**TASK INSTRUCTIONS**
1. In the boat-building update, what is Bud shown doing?
2. Rewrite everything in the entries from the line containing "Click the blue peak at 14T in upper graph" down to the line containing "pyautogui.click(x=906, y=54)", replacing "Hydraulic Diameter" with "Hydraulic Radius" and keeping everything else unchanged. Leave the pictures out.

**TEXT BLOCK**
# # # # # # #
As if Mother Nature were in cahoots with the Cherokee project, the usual sweltering July temperatures haven’t seemed to show up in full force. This week, as heavy fiberglassing gets underway on the transom and sides of the hull, cool Autumn-like weather has moved in – perfect! Below, Bud is preparing the hull sides to receive fiberglass sheathing. The sheathing is glued in place. Once dried, it will be sanded and fared in to the rest of the hull. The fiberglassing of the transom, we are glad to report, is completed. This fiberglass provides the substrate for the varnished mahogony transom that will be installed at a later date. Everyone is feeling the fiberglass itch!


Sanding and glueing, now THAT'S something new!

Bud Preparing Hull


Cuts like paper, stings like a bee...

Jon Cutting Fiberglass

I wanna scratch so bad...
As everyone jumps in the sound for relief...

Applying Sheathing, Fully Sheathed Transom (Note Leonard’s Taped Shorts)

The decking in the forward guestroom is getting a coat of epoxy. Meanwhile, Jim is fitting deck beams and decking in the galley area.
# # # # # # #
**RECORDS SHOWN**
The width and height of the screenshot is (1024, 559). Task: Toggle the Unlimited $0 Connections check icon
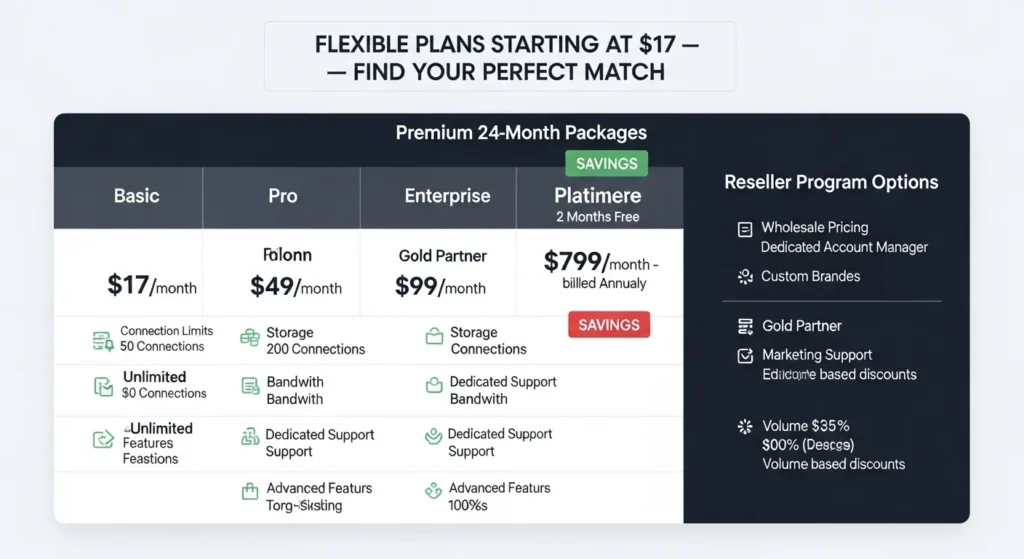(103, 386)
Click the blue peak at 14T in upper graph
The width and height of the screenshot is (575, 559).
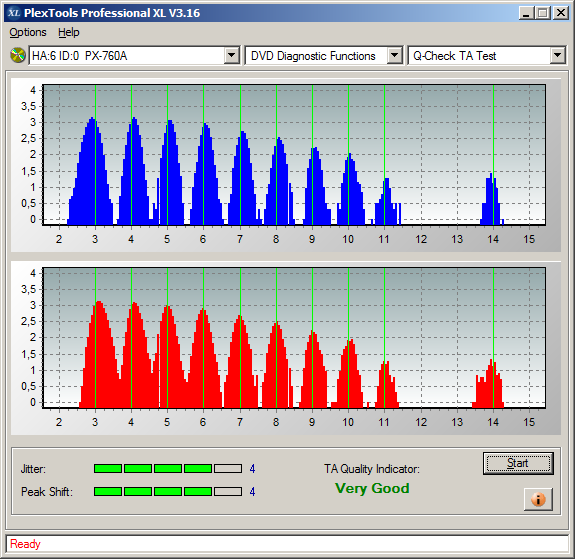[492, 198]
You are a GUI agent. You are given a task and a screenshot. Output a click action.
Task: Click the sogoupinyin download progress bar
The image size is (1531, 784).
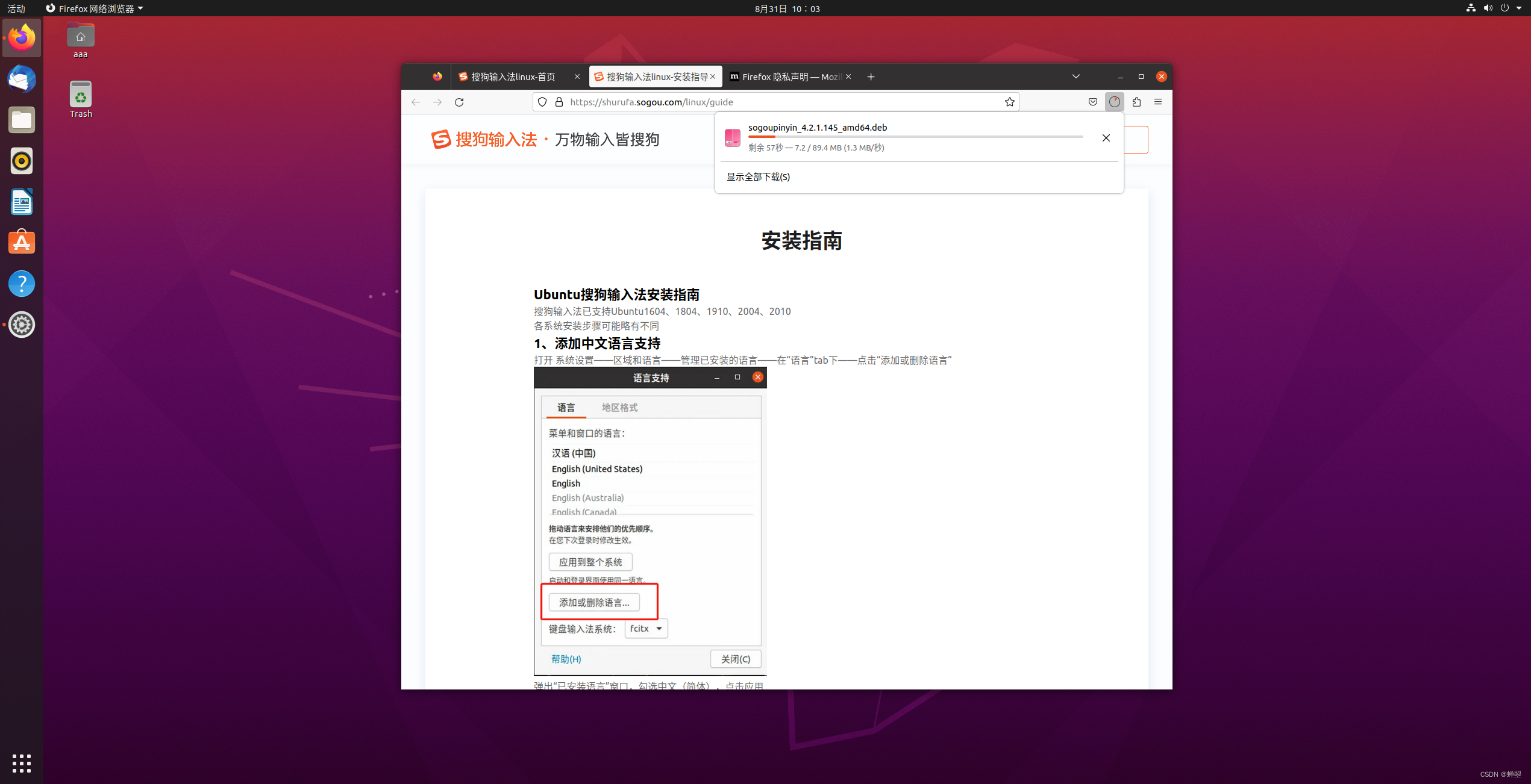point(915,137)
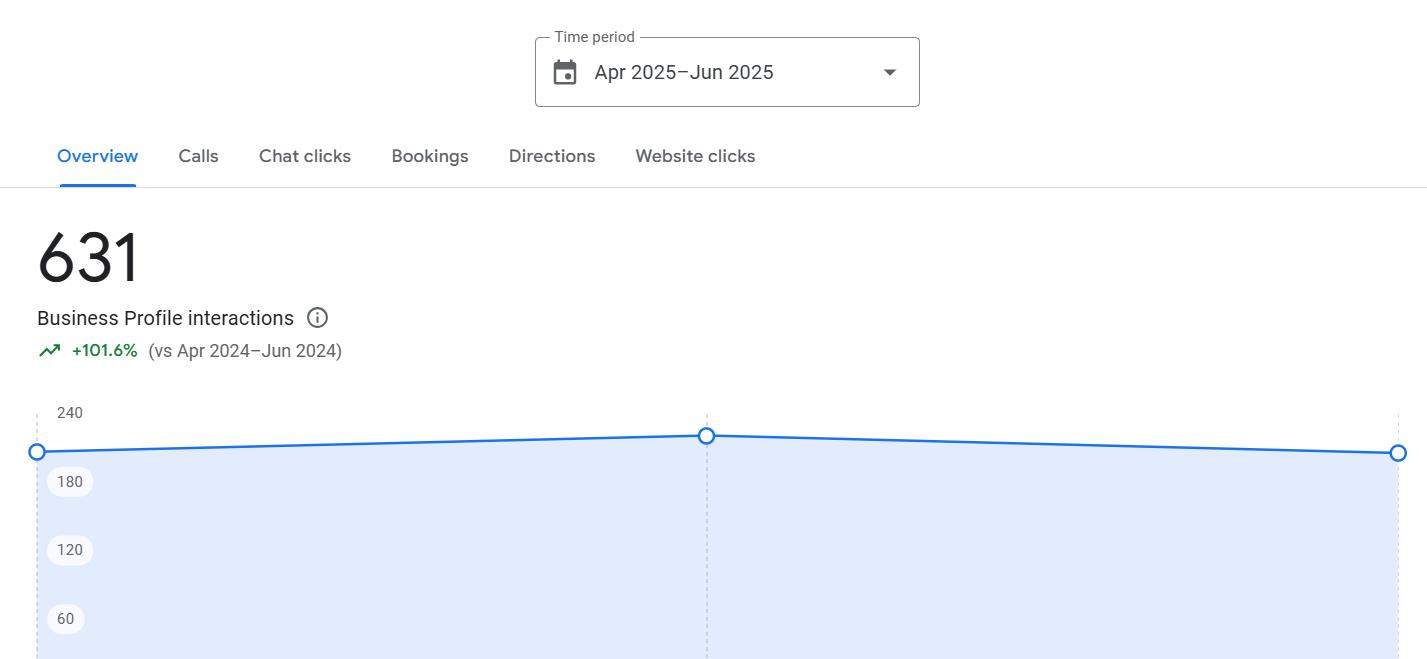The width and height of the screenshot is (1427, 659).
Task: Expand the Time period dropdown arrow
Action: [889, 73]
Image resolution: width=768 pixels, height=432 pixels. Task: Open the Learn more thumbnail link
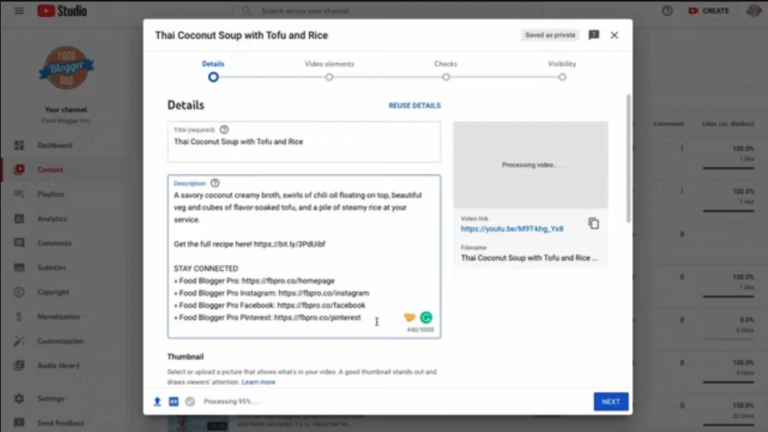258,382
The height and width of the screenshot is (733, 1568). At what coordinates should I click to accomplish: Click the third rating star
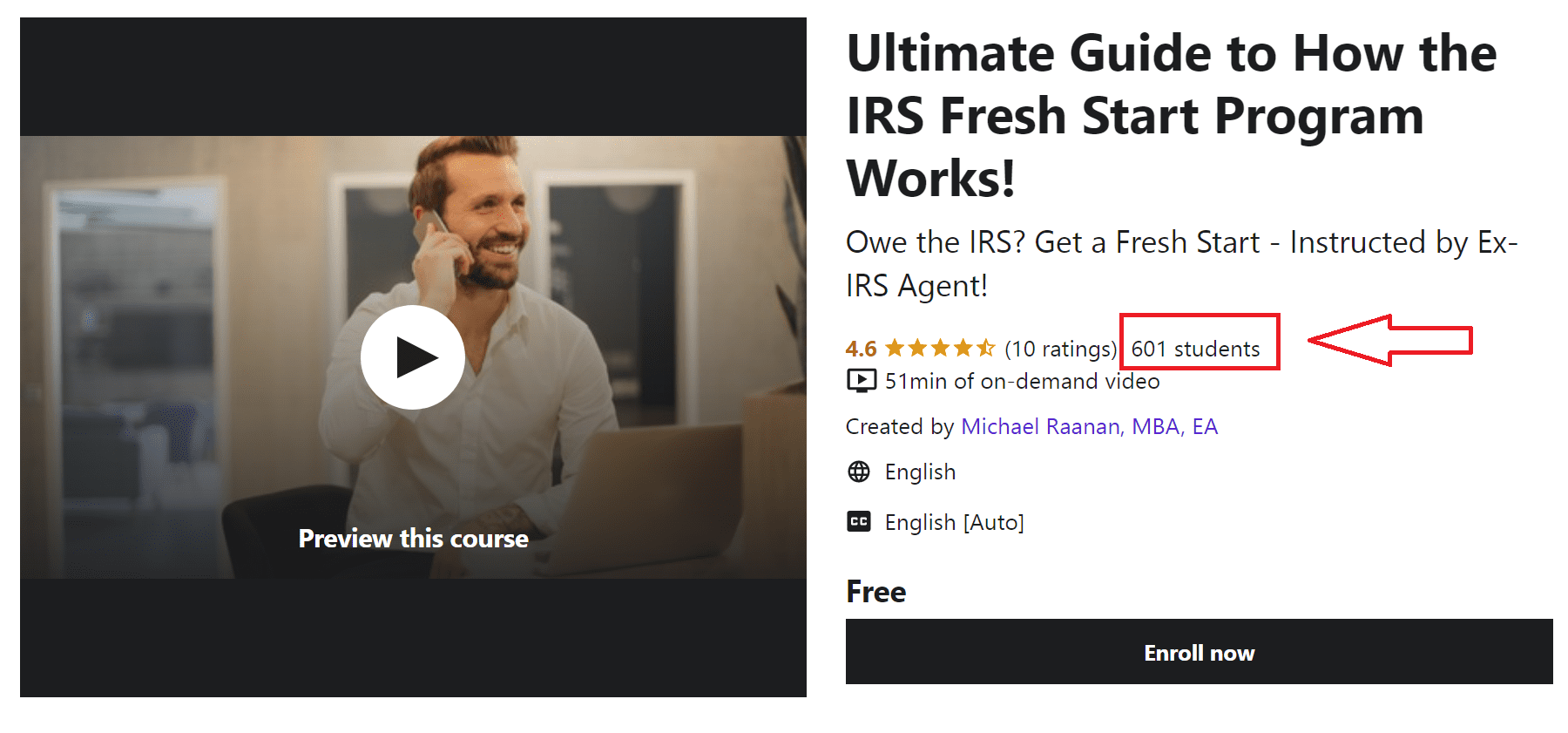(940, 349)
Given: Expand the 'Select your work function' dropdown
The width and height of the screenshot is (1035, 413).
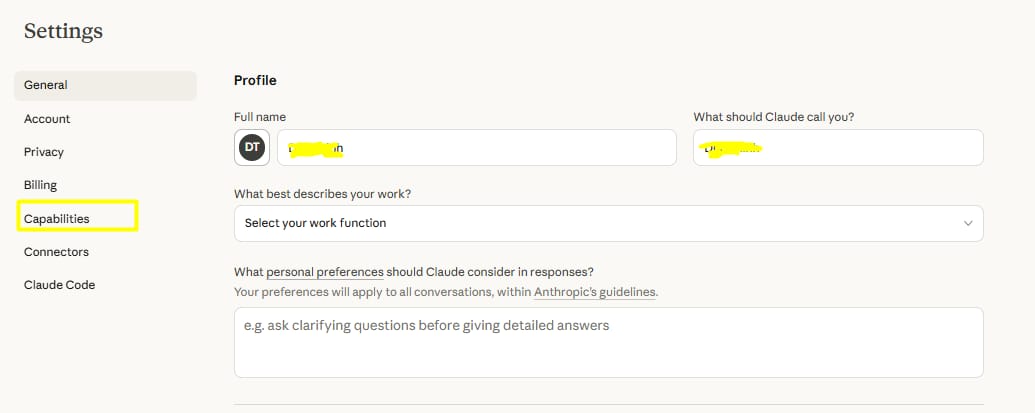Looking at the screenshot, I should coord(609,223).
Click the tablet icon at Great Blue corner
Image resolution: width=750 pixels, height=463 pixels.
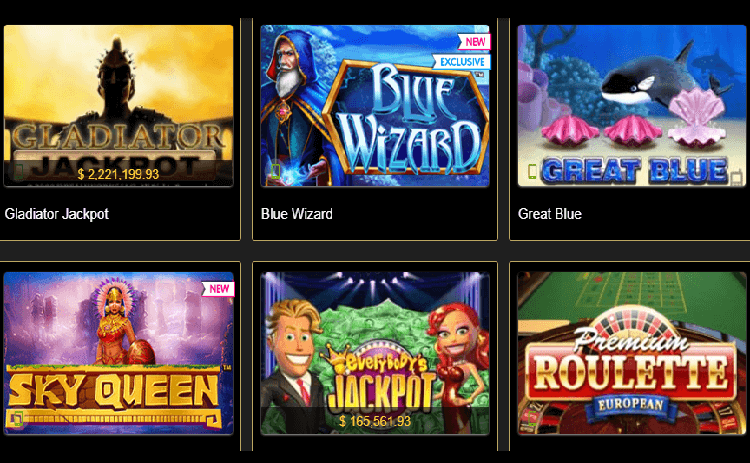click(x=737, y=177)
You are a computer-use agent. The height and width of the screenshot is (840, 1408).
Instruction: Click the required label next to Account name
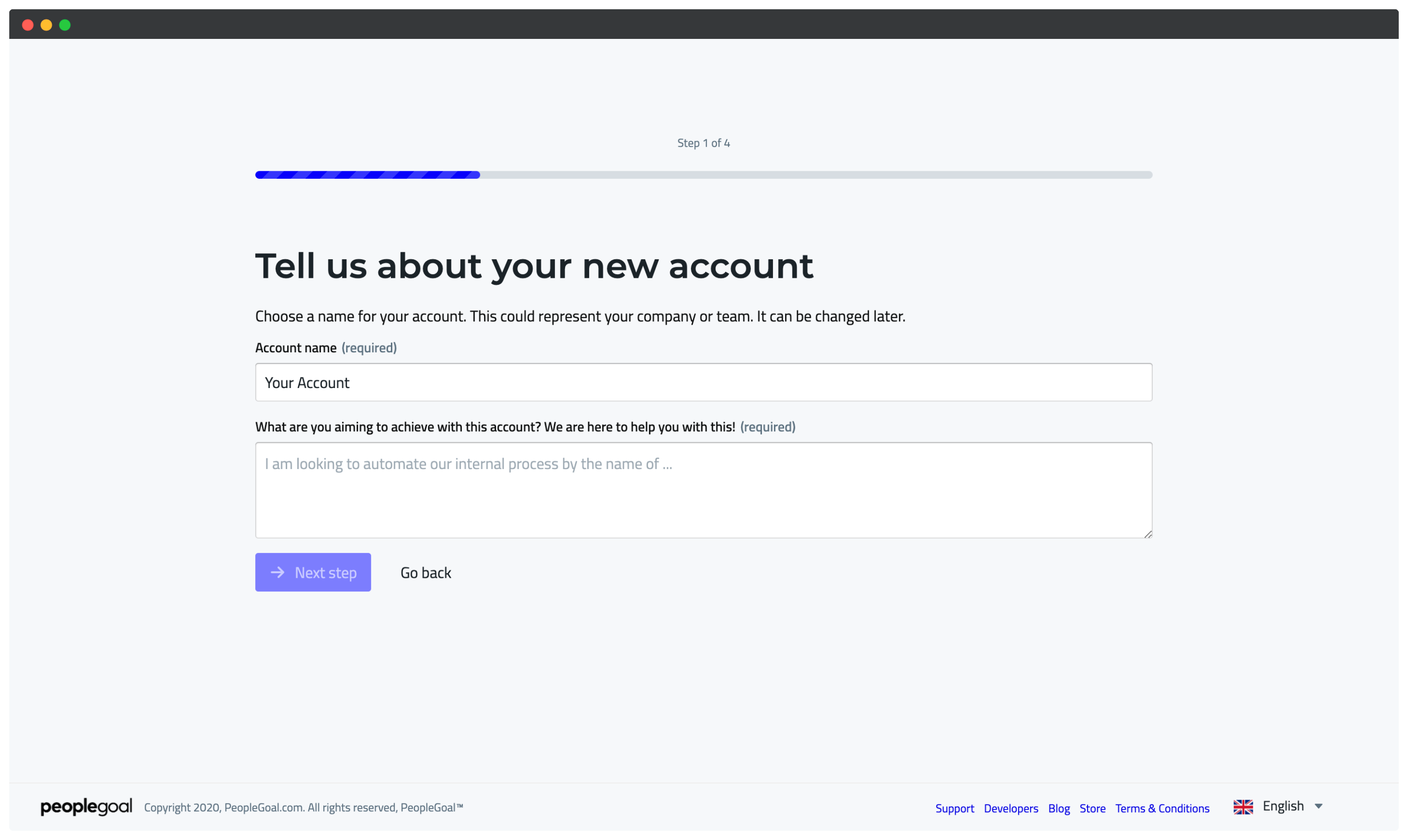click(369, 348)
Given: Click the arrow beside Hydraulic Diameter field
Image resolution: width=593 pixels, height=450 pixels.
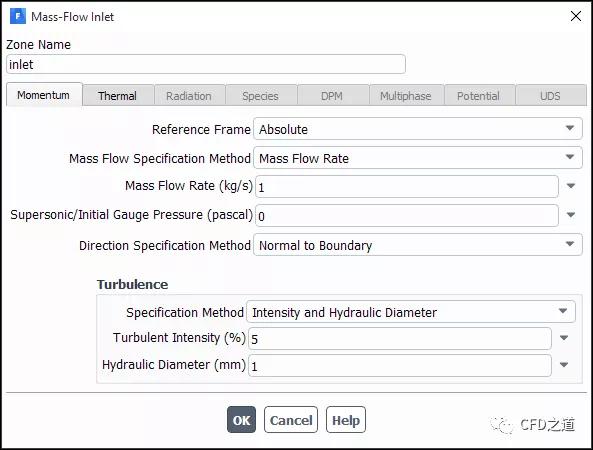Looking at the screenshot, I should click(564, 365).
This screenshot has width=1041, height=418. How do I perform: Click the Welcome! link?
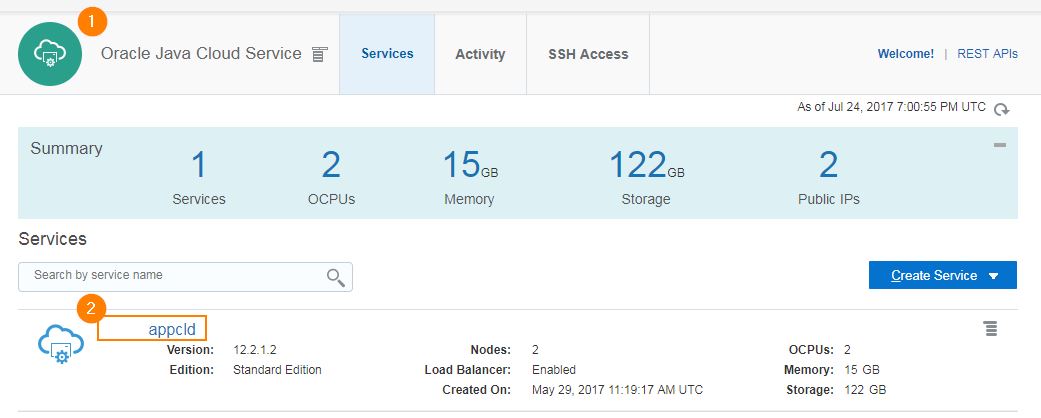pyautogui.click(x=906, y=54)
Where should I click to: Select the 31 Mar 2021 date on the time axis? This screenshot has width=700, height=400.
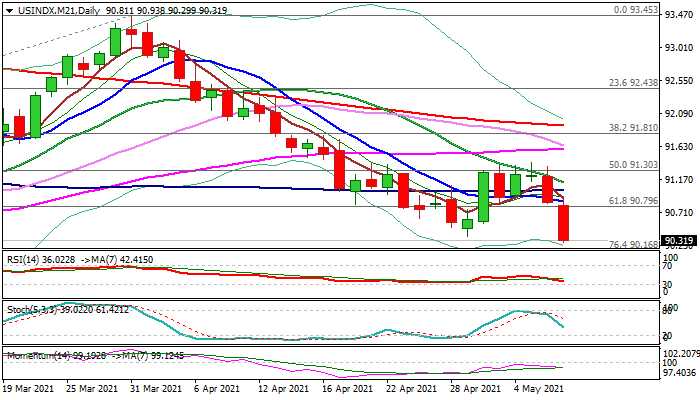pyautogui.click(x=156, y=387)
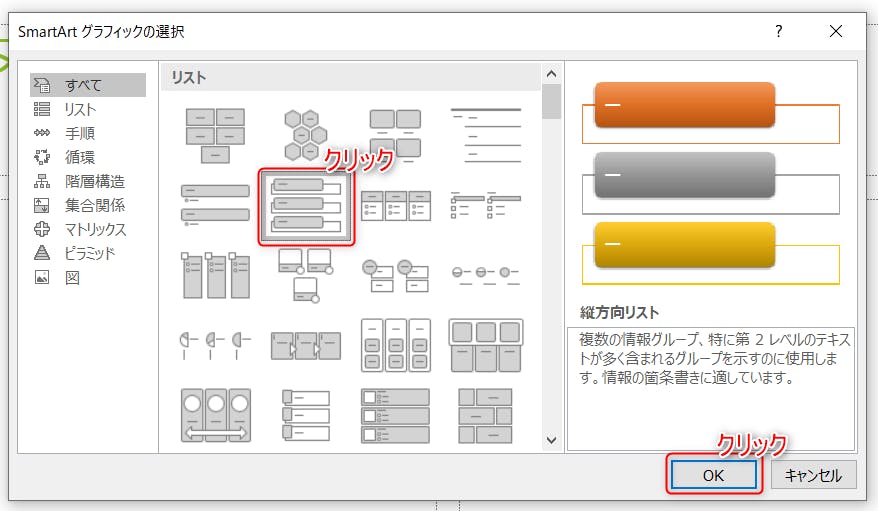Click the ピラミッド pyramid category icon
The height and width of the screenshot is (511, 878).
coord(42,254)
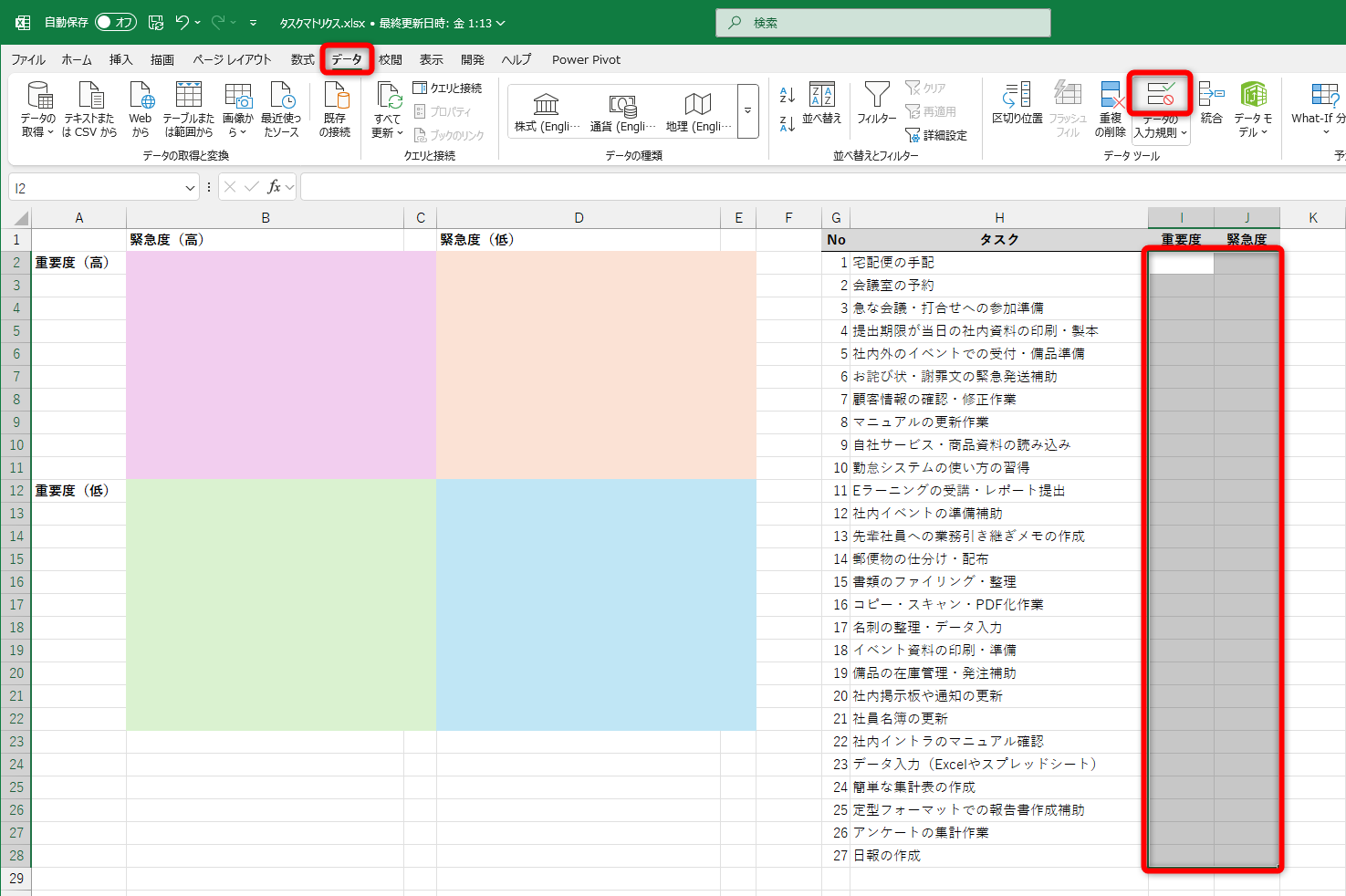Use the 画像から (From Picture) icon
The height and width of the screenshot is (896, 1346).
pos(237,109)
# # # # # # #
**COMPLETED EXERCISE**
1. Bud is preparing the hull sides to receive fiberglass sheathing.

2.
Click the blue peak at 14T in upper graph
The width and height of the screenshot is (575, 559).
[492, 198]
You are a GUI agent. You are given a task and a screenshot. Output a click action.
Task: Click the sogoupinyin download progress bar
The image size is (1531, 784).
point(915,137)
The width and height of the screenshot is (1427, 659).
Task: Expand the Time period dropdown arrow
Action: [889, 73]
Image resolution: width=768 pixels, height=432 pixels. Task: Open the Learn more thumbnail link
258,382
The height and width of the screenshot is (733, 1568). At what coordinates should I click to accomplish: Click the third rating star
(940, 349)
Given: Expand the 'Select your work function' dropdown
The width and height of the screenshot is (1035, 413).
Looking at the screenshot, I should coord(609,223).
Click the tablet icon at Great Blue corner
Image resolution: width=750 pixels, height=463 pixels.
click(x=737, y=177)
You are a computer-use agent. The height and width of the screenshot is (840, 1408).
Instruction: Click the required label next to Account name
click(369, 348)
Given: Click the arrow beside Hydraulic Radius field
Image resolution: width=593 pixels, height=450 pixels.
Looking at the screenshot, I should click(564, 365).
This screenshot has width=1041, height=418. How do I perform: Click the Welcome! link?
pyautogui.click(x=906, y=54)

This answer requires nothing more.